:: TEXT BLOCK
Sender-Service Failure, Exception-Handling Hot-Fix & Event-Driven Redesign

Current structure
- SenderService is implemented as a Hosted Service.
- Inside ExecuteAsync they launch the “main loop” with Task.Run.
- The loop is a while (true) that:
- Queries the DB for executable rows.
- Filters by cluster (two Kafka clusters: Netherlands, France).
- Checks whether the associated Kafka topic already exists in the local cluster.
- Sends / processes messages accordingly.
Original bug
- No surrounding try–catch in the Task body.
- Any exception (DB outage, Kafka error, business-logic bug) bubbles out → the Task faults silently.
- ❌ No logging, ❌ no restart, ❌ no Nomad alert → all Dutch instances died and stopped processing.
- Root cause still unknown because nothing was logged.
Hot-fix
- Wrapped the whole loop with try–catch.
- On catch:
- Log the exception (to standard logger + centralised logs).
- Continue the loop so the service stays alive.
Future-proofing ideas
- Introduce a threshold counter. After $N=5$ consecutive exceptions → deliberately throw so that the container crashes and Nomad restarts it.
- Re-examine all usages of Task.Run across code-base (Execution Initialiser, Dispatcher, …) to ensure identical protection.

General company practice: "fail-fast & let the orchestrator restart".
Open questions
- How many consecutive crashes before Nomad gives up? (Unclear / needs confirmation.)
- Would repeated restarts hide real problems or overload on-call? Balance with the threshold approach.
Possible implementation
- Global utility wrapper e.g. RunWithRestartPolicy(Func<Task>) used everywhere instead of raw Task.Run.
::::
:: INFORMATION
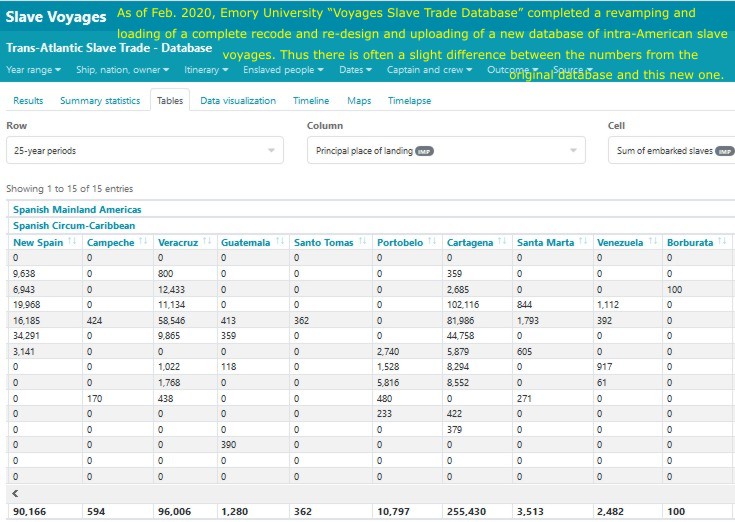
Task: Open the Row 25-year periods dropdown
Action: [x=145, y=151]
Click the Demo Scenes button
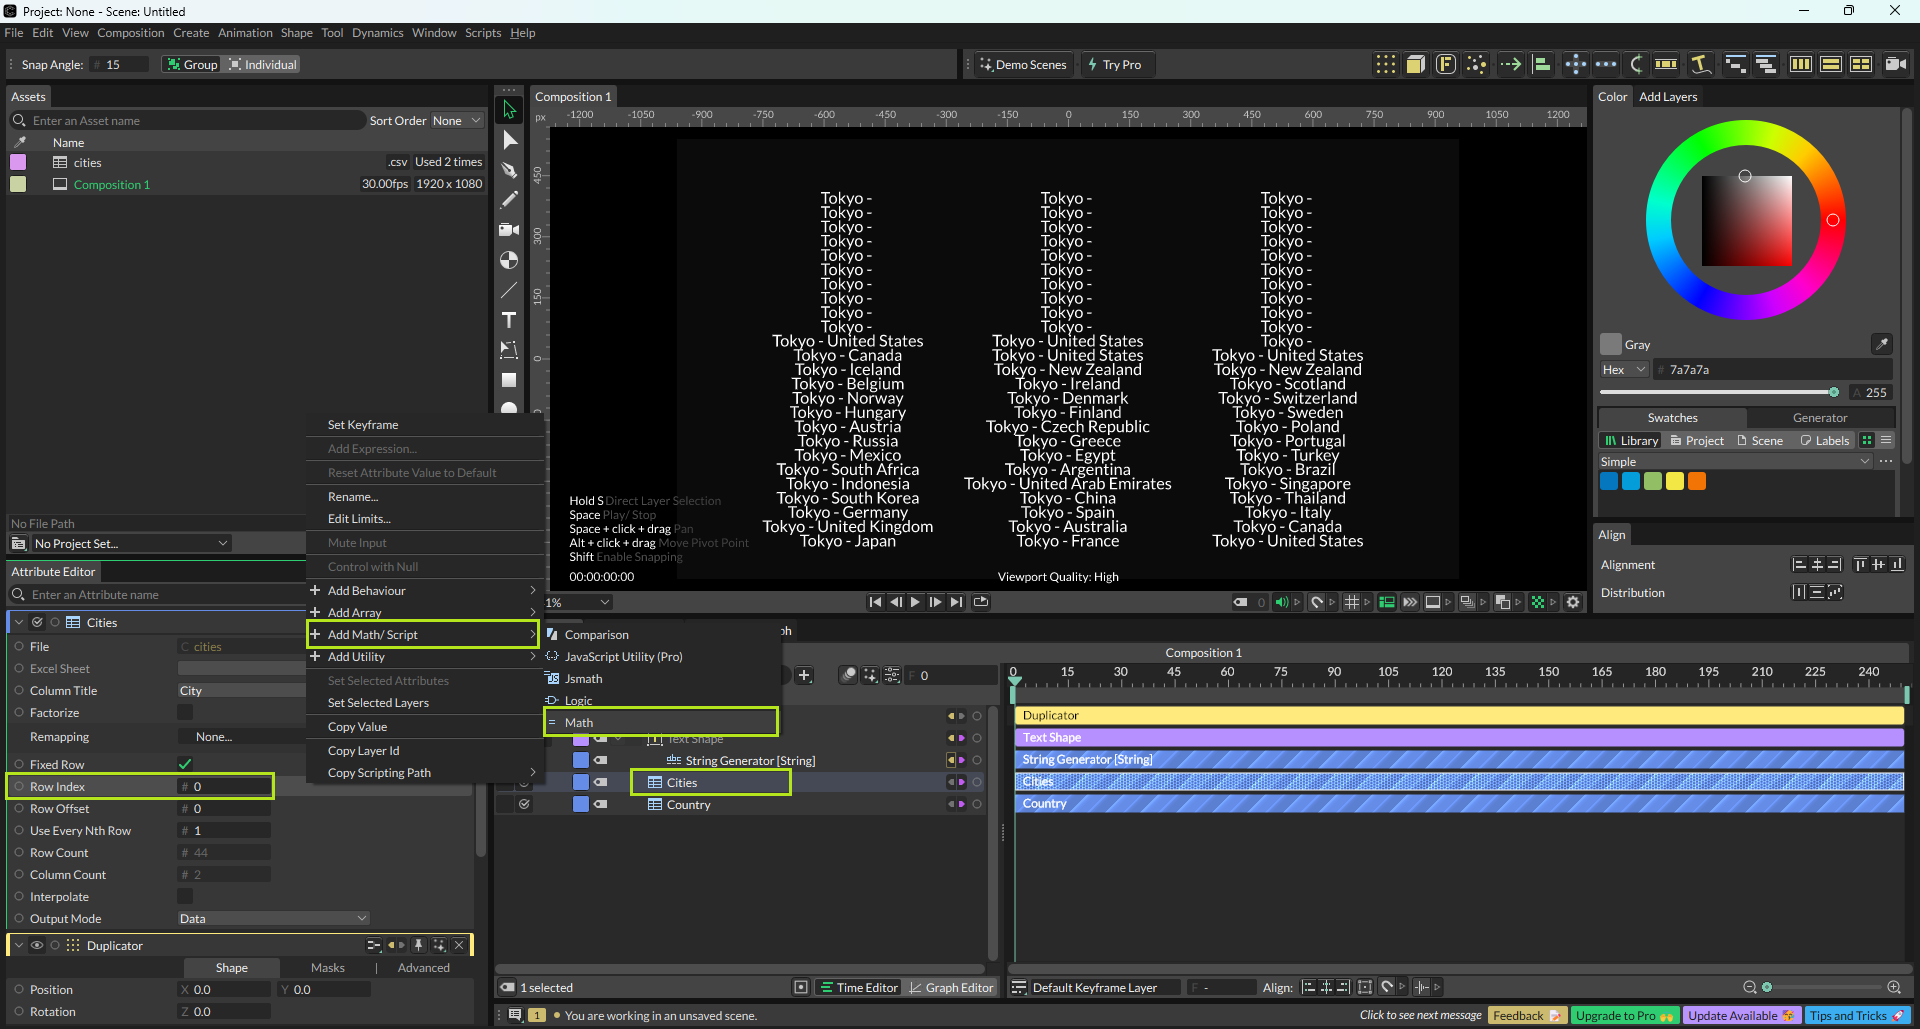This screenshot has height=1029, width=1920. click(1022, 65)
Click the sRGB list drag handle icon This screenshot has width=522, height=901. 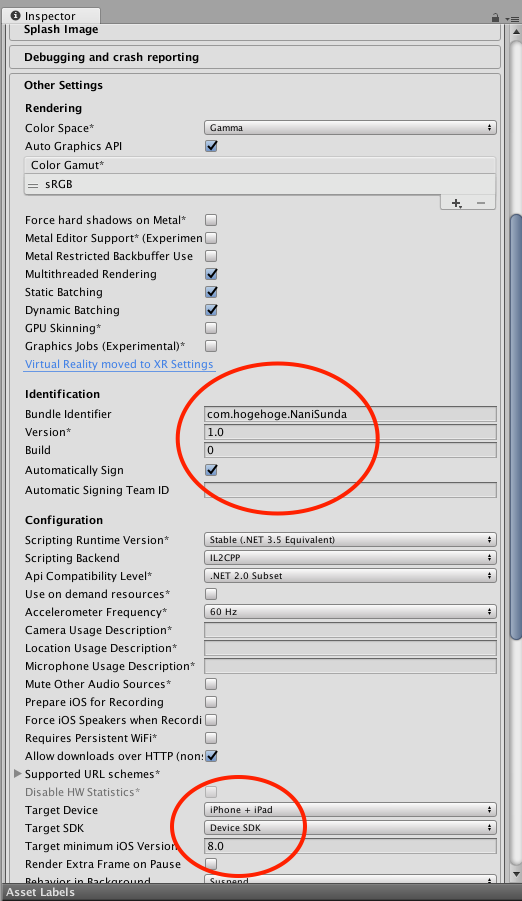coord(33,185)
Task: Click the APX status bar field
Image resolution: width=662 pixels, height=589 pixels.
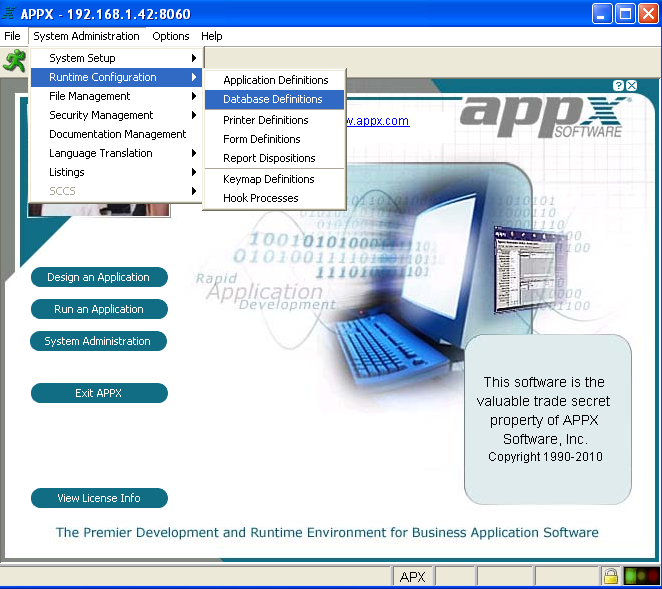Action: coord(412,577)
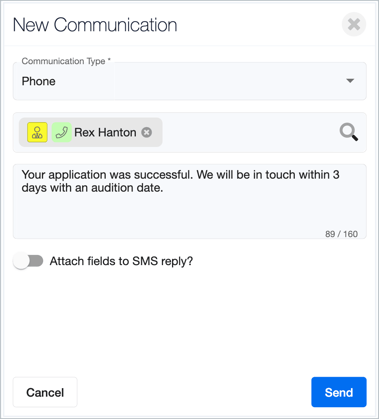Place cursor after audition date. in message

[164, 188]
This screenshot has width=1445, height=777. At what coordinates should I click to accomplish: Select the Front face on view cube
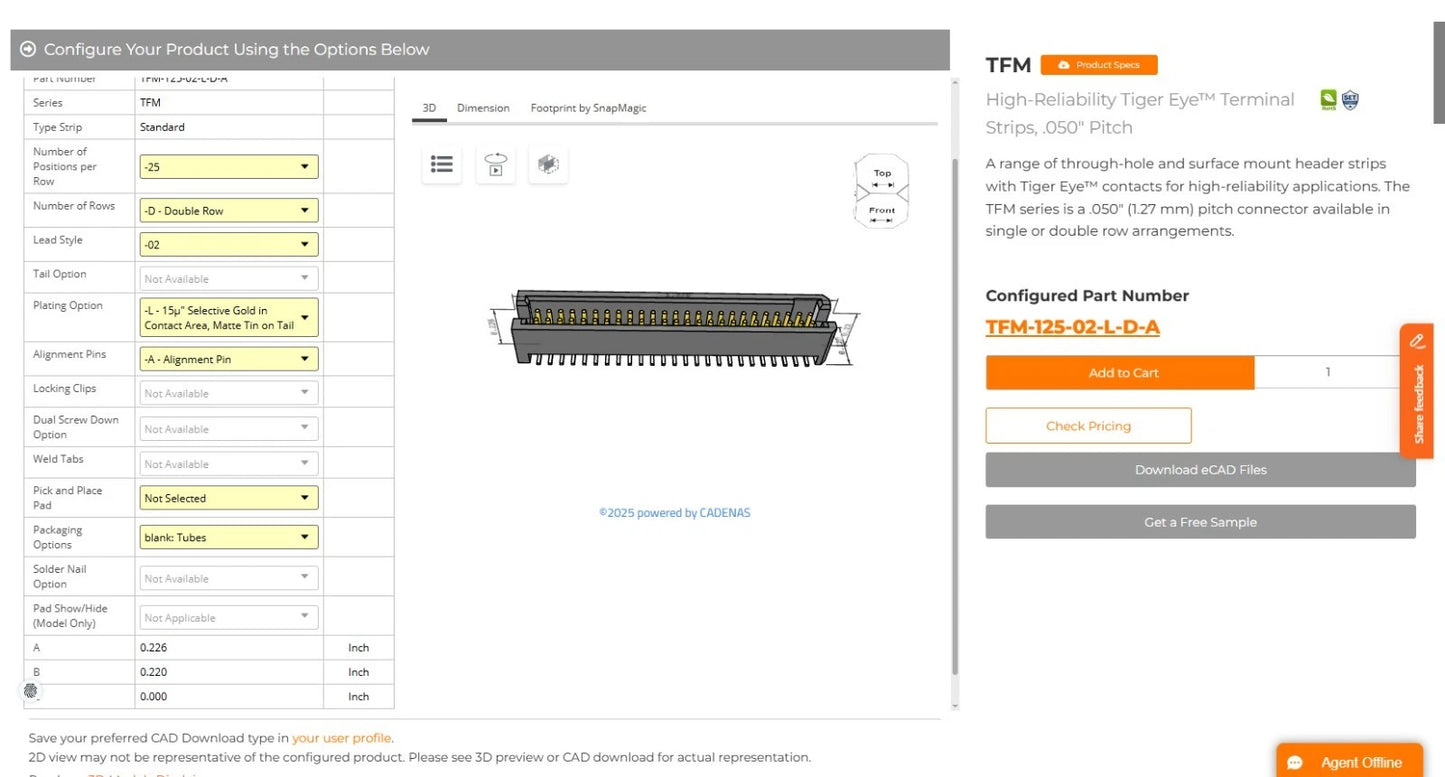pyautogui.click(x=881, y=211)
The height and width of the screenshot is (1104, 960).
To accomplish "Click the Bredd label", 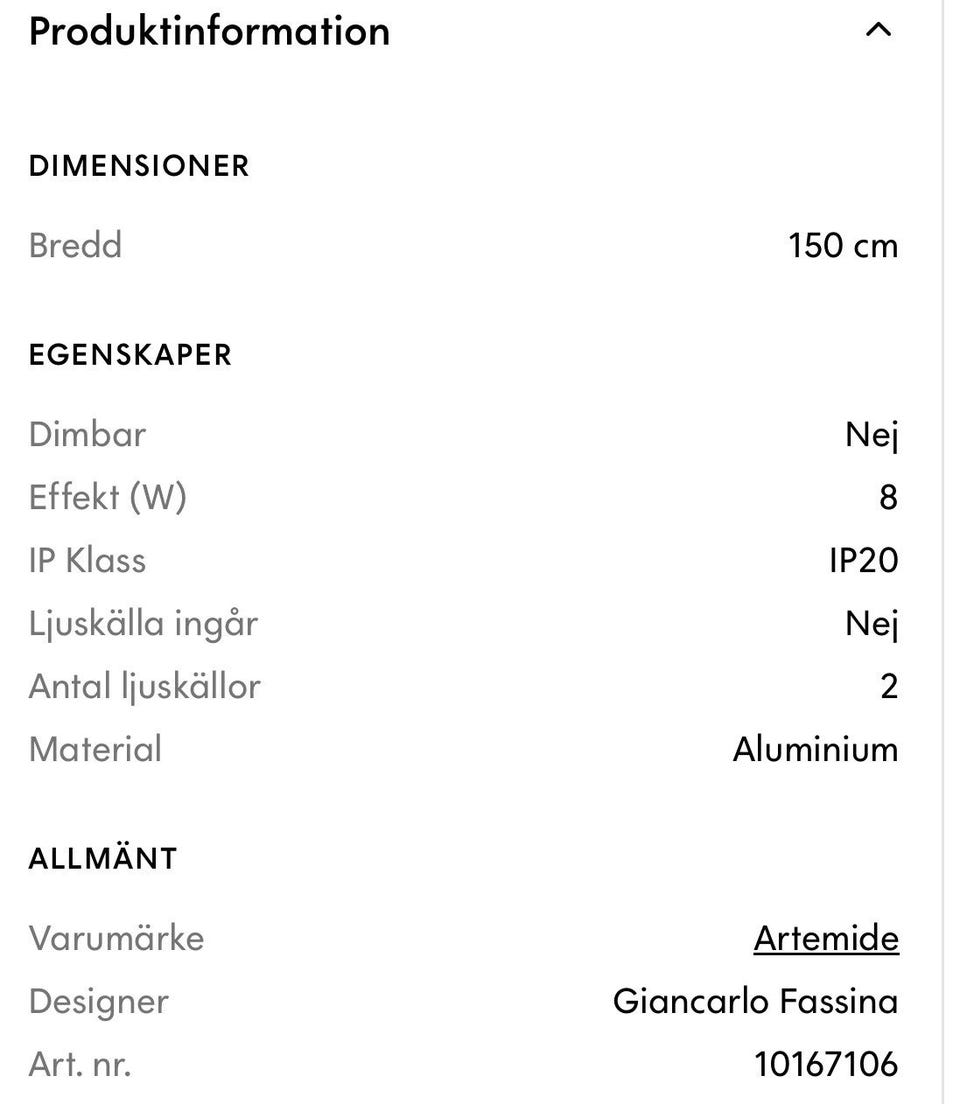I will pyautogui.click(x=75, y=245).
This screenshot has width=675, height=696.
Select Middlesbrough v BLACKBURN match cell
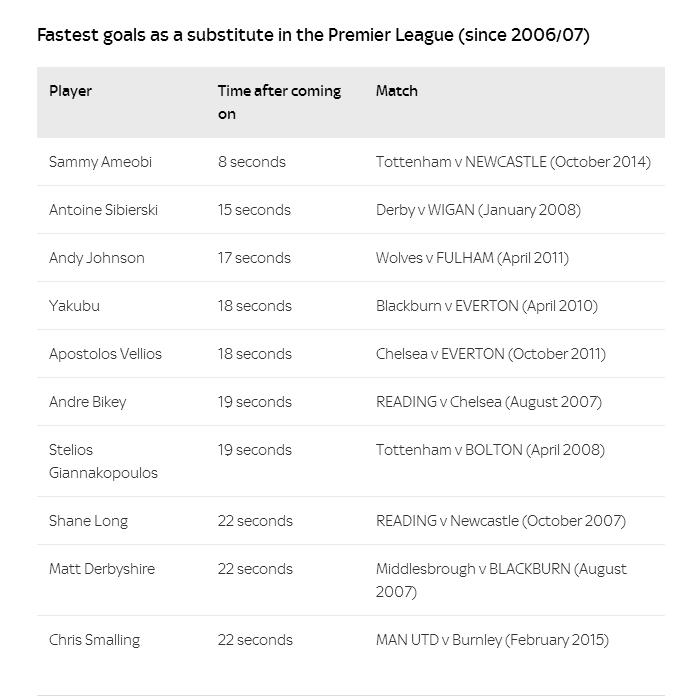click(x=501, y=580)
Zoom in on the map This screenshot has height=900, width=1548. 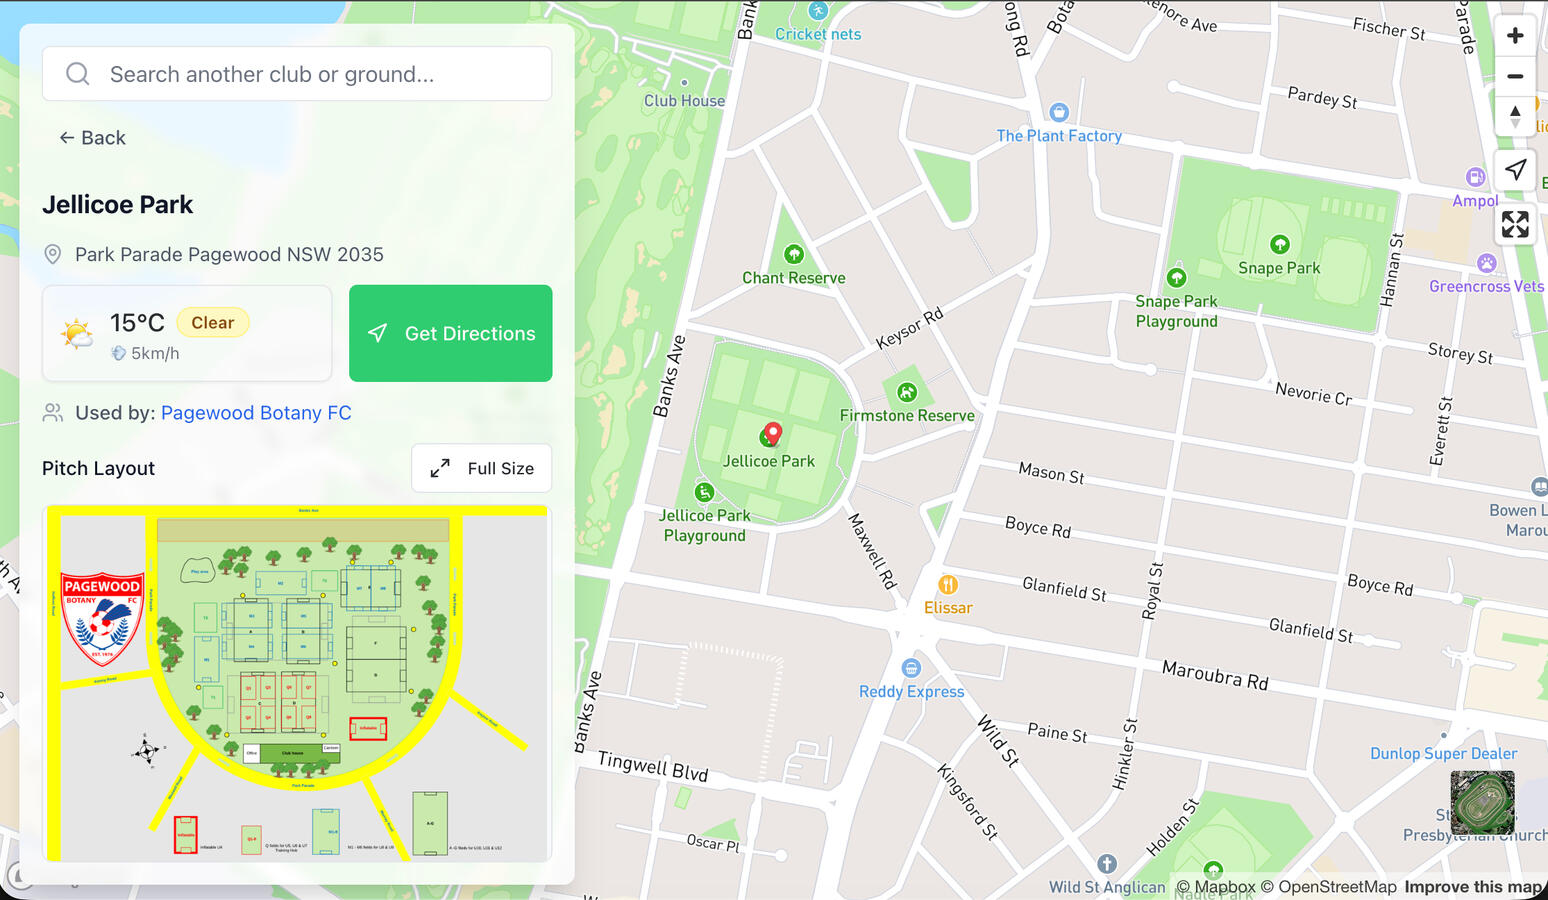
::::
**THINGS TO DO:**
a – Rename "Dutch" to "Netherlands" in the sender-service notes, from "Original bug" up to and including "and stopped processing.".
b – Answer these questions about the sender-service notes:
(i) Which two Kafka clusters does the loop filter by?
(ii) After how many consecutive exceptions would the proposed threshold counter deliberately throw?
(iii) What name is given as an example of the global utility wrapper?
c – Summarize the sender-service notes in two sentences.
None of the material is needed for what follows.

**RESULTS BY TASK:**
a –
Original bug
- No surrounding try–catch in the Task body.
- Any exception (DB outage, Kafka error, business-logic bug) bubbles out → the Task faults silently.
- ❌ No logging, ❌ no restart, ❌ no Nomad alert → all Netherlands instances died and stopped processing.

b –
(i) Netherlands and France.
(ii) Five ($N=5$).
(iii) RunWithRestartPolicy(Func<Task>).

c – Because the SenderService loop launched with Task.Run had no surrounding try–catch, an exception made the Task fault silently with no logging, restart, or Nomad alert, so all Dutch instances stopped processing. A hot-fix wrapped the loop in try–catch to log exceptions and keep the service alive, and future ideas include a threshold counter that crashes the container after five consecutive exceptions so Nomad restarts it, plus a global wrapper to replace raw Task.Run.